Assignment >> Among the records below, determine how many lines have the word "computer" in them; output only the number.

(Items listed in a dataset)

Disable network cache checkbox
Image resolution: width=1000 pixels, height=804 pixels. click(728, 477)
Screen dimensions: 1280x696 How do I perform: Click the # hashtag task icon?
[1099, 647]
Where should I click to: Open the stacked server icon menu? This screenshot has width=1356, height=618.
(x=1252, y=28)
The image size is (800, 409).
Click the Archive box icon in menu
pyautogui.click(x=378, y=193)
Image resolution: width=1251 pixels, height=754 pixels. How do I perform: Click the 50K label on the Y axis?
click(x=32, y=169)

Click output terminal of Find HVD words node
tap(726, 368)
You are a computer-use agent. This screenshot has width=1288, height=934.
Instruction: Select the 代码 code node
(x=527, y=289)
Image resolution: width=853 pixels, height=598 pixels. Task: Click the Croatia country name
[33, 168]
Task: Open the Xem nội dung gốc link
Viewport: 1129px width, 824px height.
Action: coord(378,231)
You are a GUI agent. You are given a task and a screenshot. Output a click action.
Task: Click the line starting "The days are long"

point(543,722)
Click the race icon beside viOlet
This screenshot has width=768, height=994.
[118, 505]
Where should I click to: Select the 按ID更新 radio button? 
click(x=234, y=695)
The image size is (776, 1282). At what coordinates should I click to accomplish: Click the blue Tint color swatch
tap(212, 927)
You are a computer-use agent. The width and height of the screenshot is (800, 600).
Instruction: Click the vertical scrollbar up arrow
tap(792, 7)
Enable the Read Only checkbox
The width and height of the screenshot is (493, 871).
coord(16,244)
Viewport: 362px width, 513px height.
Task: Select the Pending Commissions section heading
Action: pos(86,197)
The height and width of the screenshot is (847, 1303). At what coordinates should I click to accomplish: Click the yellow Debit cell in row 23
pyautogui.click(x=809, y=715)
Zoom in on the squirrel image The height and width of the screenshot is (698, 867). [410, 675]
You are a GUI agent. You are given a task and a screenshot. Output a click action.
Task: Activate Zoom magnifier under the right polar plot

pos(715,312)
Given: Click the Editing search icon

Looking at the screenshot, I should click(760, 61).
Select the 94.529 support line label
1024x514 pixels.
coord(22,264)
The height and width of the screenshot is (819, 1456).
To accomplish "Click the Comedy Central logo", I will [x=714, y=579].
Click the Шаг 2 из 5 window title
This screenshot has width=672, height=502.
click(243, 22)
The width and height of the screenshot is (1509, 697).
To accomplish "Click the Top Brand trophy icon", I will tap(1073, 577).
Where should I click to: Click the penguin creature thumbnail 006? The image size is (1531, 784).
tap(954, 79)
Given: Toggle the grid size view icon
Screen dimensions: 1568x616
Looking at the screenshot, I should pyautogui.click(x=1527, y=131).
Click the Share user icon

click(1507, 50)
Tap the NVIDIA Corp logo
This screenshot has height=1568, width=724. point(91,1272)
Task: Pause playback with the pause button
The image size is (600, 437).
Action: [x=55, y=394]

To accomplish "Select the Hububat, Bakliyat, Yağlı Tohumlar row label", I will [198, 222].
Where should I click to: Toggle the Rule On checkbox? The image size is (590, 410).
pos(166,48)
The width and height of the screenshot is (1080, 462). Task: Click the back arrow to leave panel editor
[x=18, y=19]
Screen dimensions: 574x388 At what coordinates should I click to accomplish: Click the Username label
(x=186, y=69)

Result of this task >> 2